> **INPUT MATERIAL**
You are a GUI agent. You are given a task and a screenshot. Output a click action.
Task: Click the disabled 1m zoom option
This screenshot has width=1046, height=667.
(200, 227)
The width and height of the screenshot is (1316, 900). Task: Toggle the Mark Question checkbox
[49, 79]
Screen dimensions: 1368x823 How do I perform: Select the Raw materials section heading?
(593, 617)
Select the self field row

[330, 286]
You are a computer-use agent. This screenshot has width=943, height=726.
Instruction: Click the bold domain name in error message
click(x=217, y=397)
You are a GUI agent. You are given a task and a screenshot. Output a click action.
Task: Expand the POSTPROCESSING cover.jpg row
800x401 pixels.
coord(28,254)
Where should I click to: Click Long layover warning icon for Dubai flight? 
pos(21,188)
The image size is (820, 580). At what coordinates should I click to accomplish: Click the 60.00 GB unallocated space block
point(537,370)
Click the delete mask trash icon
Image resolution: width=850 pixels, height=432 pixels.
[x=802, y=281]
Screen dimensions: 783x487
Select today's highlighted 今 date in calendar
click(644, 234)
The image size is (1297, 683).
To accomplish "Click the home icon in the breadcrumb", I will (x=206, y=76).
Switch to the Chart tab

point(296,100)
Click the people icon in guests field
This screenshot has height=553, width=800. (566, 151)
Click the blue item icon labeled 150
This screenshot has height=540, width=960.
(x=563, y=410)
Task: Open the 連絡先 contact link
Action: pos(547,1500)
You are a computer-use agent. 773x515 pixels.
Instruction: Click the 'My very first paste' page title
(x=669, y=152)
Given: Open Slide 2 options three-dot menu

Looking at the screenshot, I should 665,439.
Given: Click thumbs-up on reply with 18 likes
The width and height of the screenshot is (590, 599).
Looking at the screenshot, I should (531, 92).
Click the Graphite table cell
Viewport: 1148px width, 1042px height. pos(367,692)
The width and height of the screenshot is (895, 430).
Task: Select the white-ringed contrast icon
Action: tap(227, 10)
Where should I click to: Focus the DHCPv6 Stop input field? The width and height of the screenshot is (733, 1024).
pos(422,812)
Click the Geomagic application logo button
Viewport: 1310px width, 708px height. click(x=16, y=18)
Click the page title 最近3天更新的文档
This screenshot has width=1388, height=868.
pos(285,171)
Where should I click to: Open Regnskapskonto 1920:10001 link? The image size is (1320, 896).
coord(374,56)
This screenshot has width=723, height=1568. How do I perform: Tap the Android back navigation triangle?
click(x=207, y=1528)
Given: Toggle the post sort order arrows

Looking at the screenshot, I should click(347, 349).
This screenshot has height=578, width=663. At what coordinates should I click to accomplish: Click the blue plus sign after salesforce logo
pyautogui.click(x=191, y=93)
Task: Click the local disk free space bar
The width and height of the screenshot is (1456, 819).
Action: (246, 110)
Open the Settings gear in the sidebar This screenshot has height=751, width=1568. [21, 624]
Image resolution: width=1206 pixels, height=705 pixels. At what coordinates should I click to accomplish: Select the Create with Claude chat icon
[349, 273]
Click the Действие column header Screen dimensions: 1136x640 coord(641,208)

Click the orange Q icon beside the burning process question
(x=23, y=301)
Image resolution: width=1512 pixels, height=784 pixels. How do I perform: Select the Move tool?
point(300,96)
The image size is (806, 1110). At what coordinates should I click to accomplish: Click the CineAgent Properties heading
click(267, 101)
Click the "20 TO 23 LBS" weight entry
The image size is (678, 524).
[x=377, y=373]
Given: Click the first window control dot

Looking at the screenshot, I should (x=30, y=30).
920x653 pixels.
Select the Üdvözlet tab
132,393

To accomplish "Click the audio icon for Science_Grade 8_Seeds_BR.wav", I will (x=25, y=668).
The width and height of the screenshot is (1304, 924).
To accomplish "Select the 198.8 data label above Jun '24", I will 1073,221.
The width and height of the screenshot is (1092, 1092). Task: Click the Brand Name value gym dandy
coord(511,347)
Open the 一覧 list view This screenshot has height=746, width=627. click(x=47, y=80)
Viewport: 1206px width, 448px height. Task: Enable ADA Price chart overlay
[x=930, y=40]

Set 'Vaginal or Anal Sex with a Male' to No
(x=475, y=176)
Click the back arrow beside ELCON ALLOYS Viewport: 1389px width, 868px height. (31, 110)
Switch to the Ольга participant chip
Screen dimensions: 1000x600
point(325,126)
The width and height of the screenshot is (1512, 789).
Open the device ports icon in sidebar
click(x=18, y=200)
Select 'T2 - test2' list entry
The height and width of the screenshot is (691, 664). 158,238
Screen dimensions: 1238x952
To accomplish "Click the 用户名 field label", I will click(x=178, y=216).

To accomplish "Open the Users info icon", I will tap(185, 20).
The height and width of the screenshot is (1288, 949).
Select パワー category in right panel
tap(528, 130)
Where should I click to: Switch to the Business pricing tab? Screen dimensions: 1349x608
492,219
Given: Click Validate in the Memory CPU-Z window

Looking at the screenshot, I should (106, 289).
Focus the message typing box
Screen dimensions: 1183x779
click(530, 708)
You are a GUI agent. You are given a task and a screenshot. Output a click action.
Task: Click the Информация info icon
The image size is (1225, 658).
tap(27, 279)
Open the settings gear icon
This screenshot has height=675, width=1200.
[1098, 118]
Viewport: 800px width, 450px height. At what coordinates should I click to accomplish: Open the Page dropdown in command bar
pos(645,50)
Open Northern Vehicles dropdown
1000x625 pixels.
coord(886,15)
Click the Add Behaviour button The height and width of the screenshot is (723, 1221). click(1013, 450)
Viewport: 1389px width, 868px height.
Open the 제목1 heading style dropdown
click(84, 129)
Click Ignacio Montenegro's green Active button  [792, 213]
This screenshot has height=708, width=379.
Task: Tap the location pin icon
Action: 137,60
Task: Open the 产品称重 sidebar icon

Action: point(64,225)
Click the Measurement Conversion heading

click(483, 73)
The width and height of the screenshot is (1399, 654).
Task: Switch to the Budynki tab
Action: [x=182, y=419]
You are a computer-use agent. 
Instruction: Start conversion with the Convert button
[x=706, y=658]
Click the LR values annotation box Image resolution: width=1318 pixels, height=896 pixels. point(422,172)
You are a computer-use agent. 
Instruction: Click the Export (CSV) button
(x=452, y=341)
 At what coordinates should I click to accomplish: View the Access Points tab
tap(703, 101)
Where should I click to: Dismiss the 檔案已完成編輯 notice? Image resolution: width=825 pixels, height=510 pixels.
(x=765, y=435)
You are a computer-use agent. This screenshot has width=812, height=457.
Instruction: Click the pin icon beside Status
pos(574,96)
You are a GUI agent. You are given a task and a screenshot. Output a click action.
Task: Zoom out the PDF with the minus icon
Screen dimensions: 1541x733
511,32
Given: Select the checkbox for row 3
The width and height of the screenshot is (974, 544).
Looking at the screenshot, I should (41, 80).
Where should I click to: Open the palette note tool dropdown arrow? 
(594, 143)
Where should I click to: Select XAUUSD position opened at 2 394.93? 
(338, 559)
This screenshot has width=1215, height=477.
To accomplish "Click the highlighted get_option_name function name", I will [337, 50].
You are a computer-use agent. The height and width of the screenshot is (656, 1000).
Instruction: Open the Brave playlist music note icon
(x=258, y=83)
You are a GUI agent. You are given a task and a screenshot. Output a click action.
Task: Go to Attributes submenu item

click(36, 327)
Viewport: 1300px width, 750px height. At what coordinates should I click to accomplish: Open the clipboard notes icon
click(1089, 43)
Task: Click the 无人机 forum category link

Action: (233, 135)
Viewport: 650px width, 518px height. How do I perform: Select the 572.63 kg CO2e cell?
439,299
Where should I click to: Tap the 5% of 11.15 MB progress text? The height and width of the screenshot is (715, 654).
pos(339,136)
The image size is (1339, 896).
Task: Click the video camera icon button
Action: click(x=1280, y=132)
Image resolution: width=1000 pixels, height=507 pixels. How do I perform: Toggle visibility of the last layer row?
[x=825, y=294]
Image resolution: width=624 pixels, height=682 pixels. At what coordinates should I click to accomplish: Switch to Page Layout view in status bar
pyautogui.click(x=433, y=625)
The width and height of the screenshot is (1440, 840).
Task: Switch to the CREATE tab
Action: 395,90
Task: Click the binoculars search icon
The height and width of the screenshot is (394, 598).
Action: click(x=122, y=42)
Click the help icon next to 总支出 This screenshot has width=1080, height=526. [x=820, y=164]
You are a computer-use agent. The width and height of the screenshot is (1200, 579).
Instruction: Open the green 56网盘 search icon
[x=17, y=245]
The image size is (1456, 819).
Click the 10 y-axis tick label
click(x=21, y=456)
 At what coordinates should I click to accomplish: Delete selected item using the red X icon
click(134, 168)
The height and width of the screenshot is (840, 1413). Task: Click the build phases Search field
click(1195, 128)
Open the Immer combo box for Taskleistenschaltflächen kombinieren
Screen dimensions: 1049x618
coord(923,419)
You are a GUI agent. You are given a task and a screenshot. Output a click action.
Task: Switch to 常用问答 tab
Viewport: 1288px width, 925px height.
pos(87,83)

> **INSTRUCTIONS TO FOLLOW**
Add 93 to every coordinate in the answers and rewrite the records, requests included, starting with the line containing "Task: Click the local disk free space bar" and going on through the line containing "Open the Settings gear in".

> **TASK RESULT**
Task: Click the local disk free space bar
The width and height of the screenshot is (1456, 819).
Action: (339, 203)
Open the Settings gear in the sidebar This screenshot has height=751, width=1568. [114, 717]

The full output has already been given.